I never met him. He was a rock superhero by the time I got to Seattle in the mid-90s. But I saw his yellowing band photos, produced by the same company who did everybody’s promo photos in town, on walls of restaurants and clubs all over the city.
Including in David Kyle’s living room.
David Kyle was an eccentric, legendary, and sometimes gently perverted vocal teacher who lived on the water in West Seattle. He’d trained the biggest voices to come out of Seattle in decades, from bands like Heart and Queensryche and Alice in Chains and Pearl Jam.
And Soundgarden.
That voice of Soundgarden had also sung a song called ‘Say Hello to Heaven’ for a side-project called Temple of The Dog. That incredible, indelible vocal performance, which began with the first line of Please Mother Mercy take me from this place, is why I showed up at David Kyle’s house one misty morning for my first voice lesson.

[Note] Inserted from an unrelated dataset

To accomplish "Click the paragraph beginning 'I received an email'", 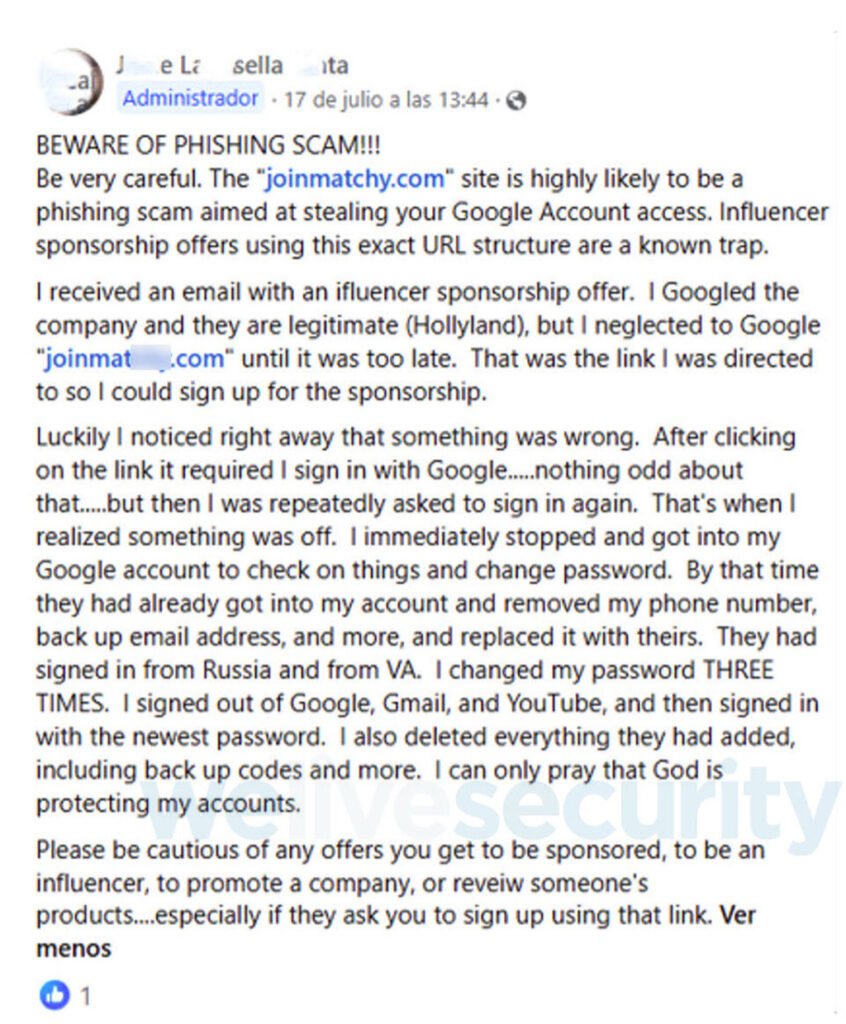I will click(x=427, y=342).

I sat in his entryway on a cracked leather couch and waited for what seemed like forever for him to emerge from somewhere in the back of the house, lumbering slowly with a cane, his mane of gray hair pulled loosely into a ponytail.

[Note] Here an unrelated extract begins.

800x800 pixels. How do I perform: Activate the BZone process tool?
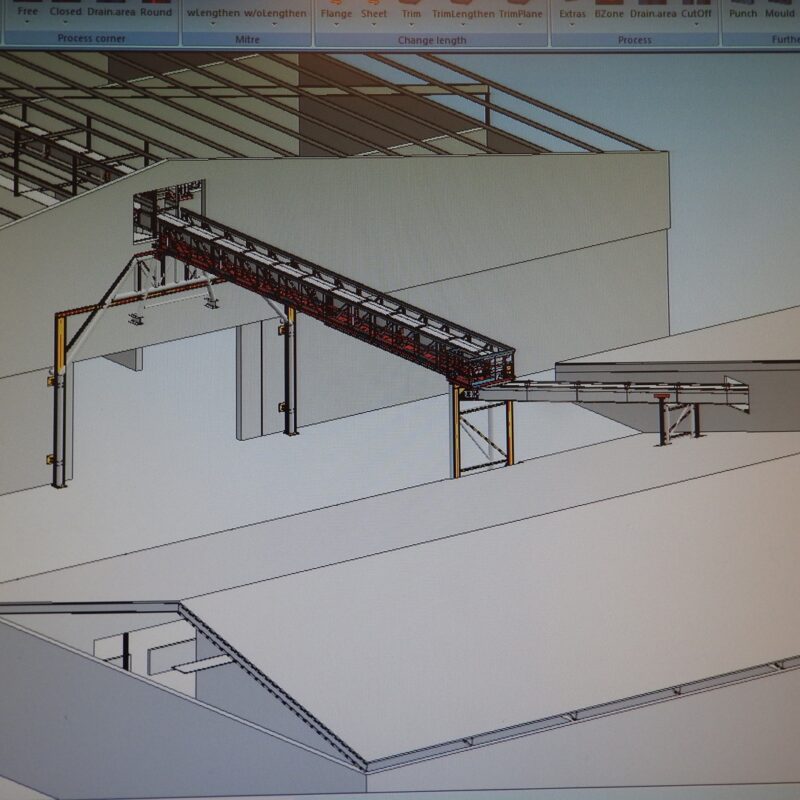coord(609,14)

He took my hand limply and called me ‘dear boy’ and told me to sit down in the chair by the piano. And for the next hour, and then every other week for the next 3 years, he helped me find my own voice. And hope.
One morning I showed up for my lesson and no one answered the door.
David Kyle was gone.
This morning I woke up to learn that Soundgarden’s voice was gone, too.
Scenes of grit and triumph, disappointment and dreams flashed across my mind, from playing the same stages he played coming up, like the Central, from rites of passage like performing on legendary KEXP’s Live Room for the first time in the same studio he’d performed in, from the dirty gray that always seemed to hang over the alley behind the building where we practiced, where every band in town had practiced at some point, including his. And mine.
Scenes from trying to make it in a music world that he’d built, with his voice as a soundtrack. I wouldn’t have been in Seattle for the most formative decade in my life if that voice hadn’t exploded from the Pacific Northwest in the early 90’s.
And now he’s gone, like those scenes I sometimes try to hold onto that aren’t ever coming back.
I should just let them go.
Say hello to heaven, Chris Cornell.
And thank you.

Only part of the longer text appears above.